• Dataset extract:

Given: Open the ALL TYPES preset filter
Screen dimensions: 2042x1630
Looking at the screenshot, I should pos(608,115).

* * *

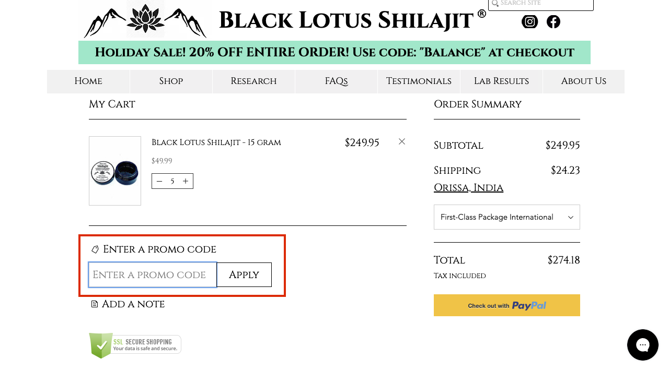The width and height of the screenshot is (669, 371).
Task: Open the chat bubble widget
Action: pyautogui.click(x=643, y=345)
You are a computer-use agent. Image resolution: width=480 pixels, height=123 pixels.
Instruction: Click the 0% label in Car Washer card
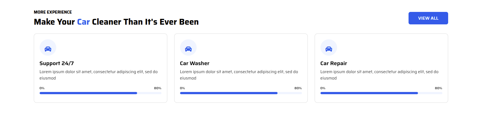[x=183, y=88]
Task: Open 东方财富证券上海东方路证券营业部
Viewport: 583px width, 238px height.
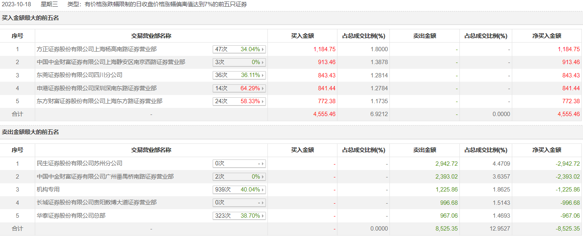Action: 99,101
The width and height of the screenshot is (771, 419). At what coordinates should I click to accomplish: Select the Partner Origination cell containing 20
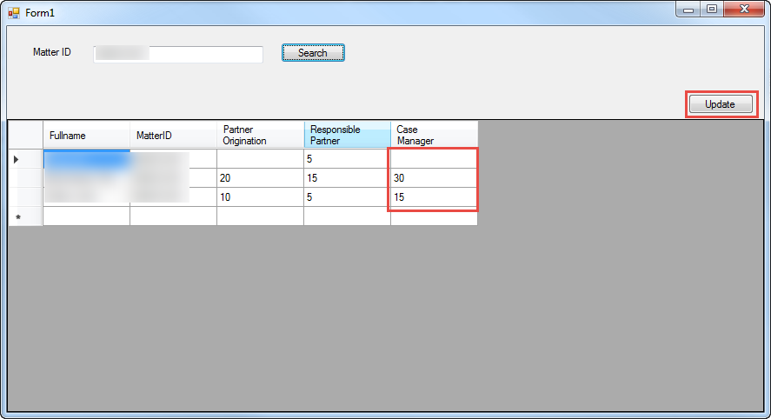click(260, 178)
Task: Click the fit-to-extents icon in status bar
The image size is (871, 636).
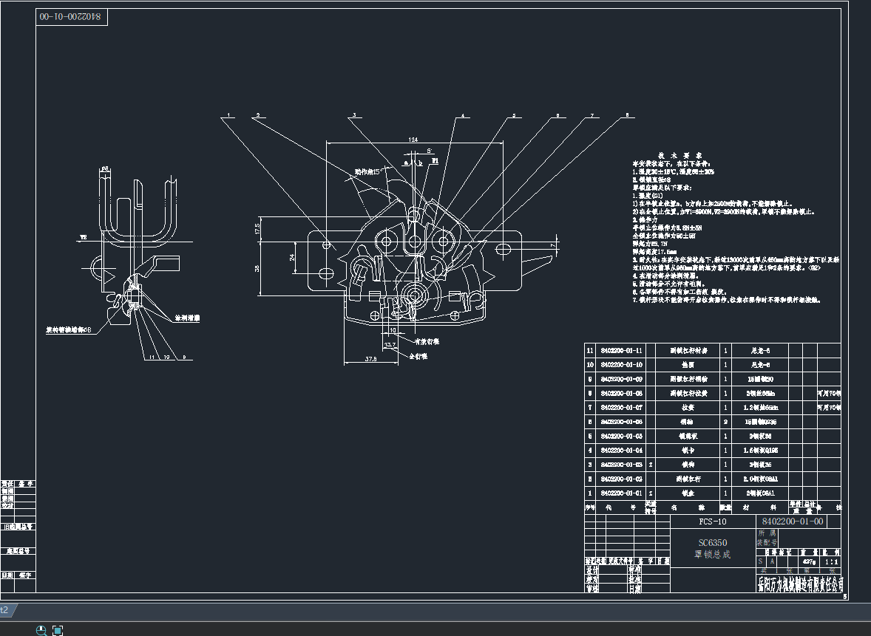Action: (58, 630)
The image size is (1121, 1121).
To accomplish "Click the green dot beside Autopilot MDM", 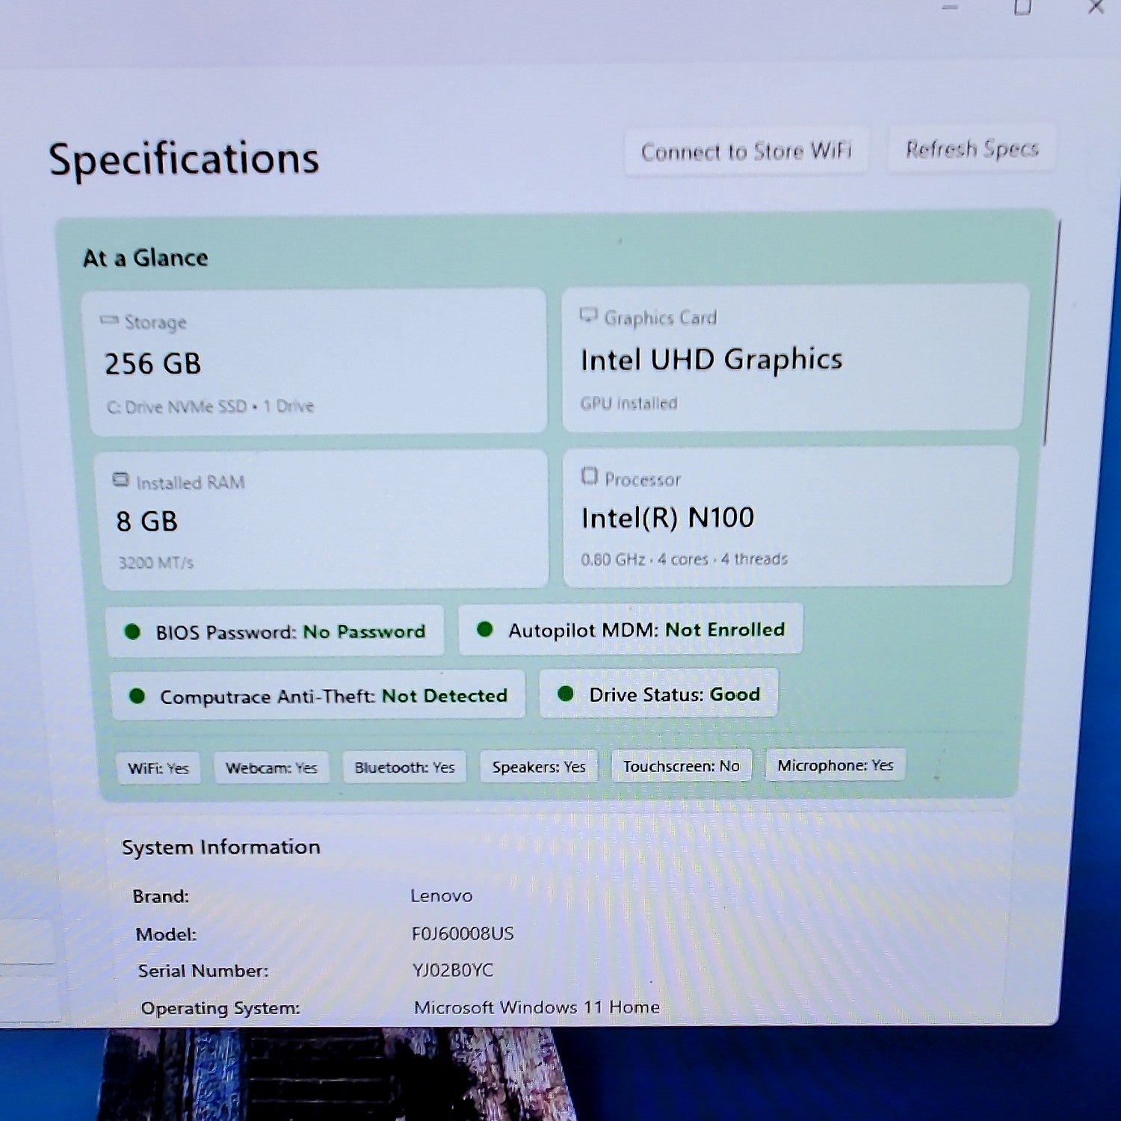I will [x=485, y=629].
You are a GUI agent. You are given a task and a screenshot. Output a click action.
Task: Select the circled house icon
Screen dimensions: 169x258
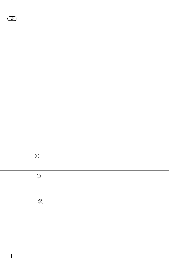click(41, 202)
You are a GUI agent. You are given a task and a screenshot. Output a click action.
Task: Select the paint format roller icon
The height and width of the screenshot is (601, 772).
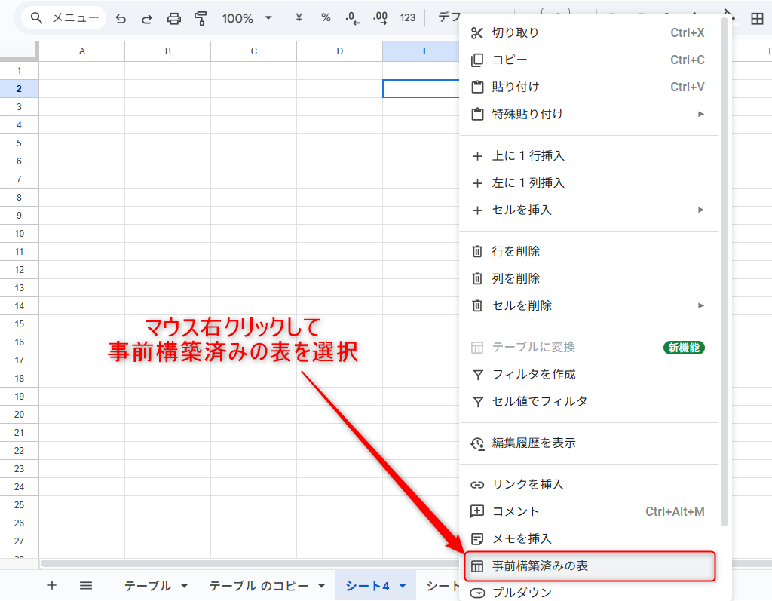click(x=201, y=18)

• Exercise aim: Return each line of the material above that contains the word "Select", treating uppercase and lowercase as different.

• Reply:
The width and height of the screenshot is (771, 419). At what coordinates should I click to accomplish: Select the Partner Origination cell containing 20
Task: Select the circled house icon
Task: Select the paint format roller icon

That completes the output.